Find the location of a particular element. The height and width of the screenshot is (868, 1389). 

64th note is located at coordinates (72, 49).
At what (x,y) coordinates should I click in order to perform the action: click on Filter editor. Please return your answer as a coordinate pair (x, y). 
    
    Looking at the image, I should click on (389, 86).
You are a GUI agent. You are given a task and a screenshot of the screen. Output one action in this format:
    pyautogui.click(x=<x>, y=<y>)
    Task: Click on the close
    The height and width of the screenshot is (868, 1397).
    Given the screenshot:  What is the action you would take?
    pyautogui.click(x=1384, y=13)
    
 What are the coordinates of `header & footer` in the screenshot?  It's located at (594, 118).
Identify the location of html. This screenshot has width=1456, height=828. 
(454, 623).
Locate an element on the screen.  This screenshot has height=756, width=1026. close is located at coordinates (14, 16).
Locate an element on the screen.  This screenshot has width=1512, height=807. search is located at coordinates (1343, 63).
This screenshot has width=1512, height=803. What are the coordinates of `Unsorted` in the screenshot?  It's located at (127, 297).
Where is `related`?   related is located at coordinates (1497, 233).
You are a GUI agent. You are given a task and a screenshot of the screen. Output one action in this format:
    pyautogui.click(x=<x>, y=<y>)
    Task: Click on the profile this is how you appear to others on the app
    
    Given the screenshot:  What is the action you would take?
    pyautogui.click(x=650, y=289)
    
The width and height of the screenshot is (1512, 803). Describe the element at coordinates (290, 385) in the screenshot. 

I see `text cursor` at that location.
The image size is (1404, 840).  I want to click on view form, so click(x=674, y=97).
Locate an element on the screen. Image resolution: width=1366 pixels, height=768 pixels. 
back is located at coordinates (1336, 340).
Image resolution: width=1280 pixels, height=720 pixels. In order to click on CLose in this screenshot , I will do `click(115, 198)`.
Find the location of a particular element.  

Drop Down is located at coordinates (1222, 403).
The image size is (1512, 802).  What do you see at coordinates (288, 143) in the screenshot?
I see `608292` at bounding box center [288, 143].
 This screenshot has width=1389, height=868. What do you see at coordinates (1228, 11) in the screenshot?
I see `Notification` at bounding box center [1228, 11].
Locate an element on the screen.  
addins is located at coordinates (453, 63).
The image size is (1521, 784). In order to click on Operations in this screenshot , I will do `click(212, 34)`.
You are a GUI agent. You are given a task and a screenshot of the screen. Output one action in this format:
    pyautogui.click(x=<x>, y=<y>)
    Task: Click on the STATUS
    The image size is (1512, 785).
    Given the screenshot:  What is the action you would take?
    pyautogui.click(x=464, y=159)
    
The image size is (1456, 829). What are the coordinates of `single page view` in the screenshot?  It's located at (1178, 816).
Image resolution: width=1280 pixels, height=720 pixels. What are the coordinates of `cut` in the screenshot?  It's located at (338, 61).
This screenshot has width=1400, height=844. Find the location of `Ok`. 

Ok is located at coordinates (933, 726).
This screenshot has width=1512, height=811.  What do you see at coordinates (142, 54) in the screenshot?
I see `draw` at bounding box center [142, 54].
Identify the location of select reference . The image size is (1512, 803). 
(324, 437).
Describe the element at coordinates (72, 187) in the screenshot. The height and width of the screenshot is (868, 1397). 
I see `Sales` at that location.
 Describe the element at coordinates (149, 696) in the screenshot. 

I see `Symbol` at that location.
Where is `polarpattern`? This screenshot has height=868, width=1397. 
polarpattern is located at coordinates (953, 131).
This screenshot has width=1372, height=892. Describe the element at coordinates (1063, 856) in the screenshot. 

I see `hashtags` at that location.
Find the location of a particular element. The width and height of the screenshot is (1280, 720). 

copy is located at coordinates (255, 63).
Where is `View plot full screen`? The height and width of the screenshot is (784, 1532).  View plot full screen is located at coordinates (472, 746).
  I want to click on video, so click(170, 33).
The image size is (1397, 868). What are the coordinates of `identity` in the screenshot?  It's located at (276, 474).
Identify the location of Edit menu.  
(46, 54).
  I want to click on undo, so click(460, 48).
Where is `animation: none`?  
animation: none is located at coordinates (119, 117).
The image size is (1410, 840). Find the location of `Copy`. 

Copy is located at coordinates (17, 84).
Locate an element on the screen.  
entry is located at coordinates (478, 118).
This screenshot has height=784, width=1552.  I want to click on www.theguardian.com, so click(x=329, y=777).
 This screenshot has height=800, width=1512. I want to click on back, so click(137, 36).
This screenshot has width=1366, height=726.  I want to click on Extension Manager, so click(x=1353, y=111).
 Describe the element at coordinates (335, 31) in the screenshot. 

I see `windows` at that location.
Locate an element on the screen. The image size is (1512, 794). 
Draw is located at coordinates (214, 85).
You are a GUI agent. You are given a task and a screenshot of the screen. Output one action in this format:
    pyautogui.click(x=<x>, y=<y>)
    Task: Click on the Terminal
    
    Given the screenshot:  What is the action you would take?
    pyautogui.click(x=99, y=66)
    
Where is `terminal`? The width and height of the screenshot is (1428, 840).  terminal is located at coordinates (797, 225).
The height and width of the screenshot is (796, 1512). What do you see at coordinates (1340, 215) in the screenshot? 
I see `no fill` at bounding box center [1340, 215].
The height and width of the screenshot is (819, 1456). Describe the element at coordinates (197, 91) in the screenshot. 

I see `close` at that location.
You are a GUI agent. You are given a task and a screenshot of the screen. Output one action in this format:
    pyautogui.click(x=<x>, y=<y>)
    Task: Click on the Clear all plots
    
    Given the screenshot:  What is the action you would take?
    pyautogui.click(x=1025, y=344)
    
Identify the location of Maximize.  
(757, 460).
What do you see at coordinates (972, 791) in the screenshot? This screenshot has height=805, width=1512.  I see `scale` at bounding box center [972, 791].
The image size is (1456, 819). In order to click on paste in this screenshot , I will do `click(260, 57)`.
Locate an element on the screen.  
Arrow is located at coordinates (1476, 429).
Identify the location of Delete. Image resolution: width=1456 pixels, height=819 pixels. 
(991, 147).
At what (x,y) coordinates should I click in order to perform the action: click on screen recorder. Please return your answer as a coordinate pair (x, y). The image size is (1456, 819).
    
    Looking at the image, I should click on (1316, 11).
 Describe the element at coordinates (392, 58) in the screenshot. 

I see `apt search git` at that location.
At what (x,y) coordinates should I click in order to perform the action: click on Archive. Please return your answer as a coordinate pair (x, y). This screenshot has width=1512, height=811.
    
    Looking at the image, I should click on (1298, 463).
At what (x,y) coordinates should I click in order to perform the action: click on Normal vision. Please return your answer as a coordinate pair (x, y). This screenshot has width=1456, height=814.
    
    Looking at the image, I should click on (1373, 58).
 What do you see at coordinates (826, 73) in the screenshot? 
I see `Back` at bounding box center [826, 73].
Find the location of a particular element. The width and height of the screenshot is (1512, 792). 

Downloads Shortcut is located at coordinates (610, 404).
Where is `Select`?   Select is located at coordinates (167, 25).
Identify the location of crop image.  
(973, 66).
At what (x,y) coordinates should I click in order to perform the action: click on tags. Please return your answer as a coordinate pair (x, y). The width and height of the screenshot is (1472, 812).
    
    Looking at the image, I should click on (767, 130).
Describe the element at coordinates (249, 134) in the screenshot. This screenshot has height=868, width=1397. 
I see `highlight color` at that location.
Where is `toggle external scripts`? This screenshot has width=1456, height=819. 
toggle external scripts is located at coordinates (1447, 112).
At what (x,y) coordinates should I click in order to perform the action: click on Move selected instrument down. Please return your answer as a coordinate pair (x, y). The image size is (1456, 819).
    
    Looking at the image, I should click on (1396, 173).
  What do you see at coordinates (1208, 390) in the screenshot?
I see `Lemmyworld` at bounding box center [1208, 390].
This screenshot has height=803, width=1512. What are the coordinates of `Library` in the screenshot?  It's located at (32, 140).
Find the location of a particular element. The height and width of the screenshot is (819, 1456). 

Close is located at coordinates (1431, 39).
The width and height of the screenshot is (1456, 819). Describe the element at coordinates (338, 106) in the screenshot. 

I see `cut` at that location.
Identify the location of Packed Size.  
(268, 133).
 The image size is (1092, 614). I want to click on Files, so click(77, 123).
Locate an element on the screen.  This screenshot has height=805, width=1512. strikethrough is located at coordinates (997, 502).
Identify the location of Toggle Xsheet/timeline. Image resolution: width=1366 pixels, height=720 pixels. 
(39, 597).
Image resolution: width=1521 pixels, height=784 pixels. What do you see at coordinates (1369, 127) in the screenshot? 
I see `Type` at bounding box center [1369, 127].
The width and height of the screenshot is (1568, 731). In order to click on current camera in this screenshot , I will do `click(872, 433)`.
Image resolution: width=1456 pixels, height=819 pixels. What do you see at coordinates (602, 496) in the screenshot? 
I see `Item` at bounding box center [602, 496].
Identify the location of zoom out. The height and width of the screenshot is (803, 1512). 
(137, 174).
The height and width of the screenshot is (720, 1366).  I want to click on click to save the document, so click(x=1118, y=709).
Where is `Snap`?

■ ■ ■ ■ ■

#### [과제]
데이터의 첫 줄부터 "coordinates (1497, 233)."가 들어 있는 줄까지를 한 글자도 바꾸지 말고 인용하시오. 처음과 마지막 줄도 포함한다.

#### [정답]
Find the location of a particular element. The height and width of the screenshot is (868, 1389). 

64th note is located at coordinates (72, 49).
At what (x,y) coordinates should I click in order to perform the action: click on Filter editor. Please return your answer as a coordinate pair (x, y). 
    
    Looking at the image, I should click on (389, 86).
You are a GUI agent. You are given a task and a screenshot of the screen. Output one action in this format:
    pyautogui.click(x=<x>, y=<y>)
    Task: Click on the close
    The height and width of the screenshot is (868, 1397).
    Given the screenshot:  What is the action you would take?
    pyautogui.click(x=1384, y=13)
    
 What are the coordinates of `header & footer` in the screenshot?  It's located at (594, 118).
Identify the location of html. This screenshot has width=1456, height=828. 
(454, 623).
Locate an element on the screen.  This screenshot has height=756, width=1026. close is located at coordinates (14, 16).
Locate an element on the screen.  This screenshot has width=1512, height=807. search is located at coordinates (1343, 63).
This screenshot has width=1512, height=803. What are the coordinates of `Unsorted` in the screenshot?  It's located at (127, 297).
Where is `related`?   related is located at coordinates (1497, 233).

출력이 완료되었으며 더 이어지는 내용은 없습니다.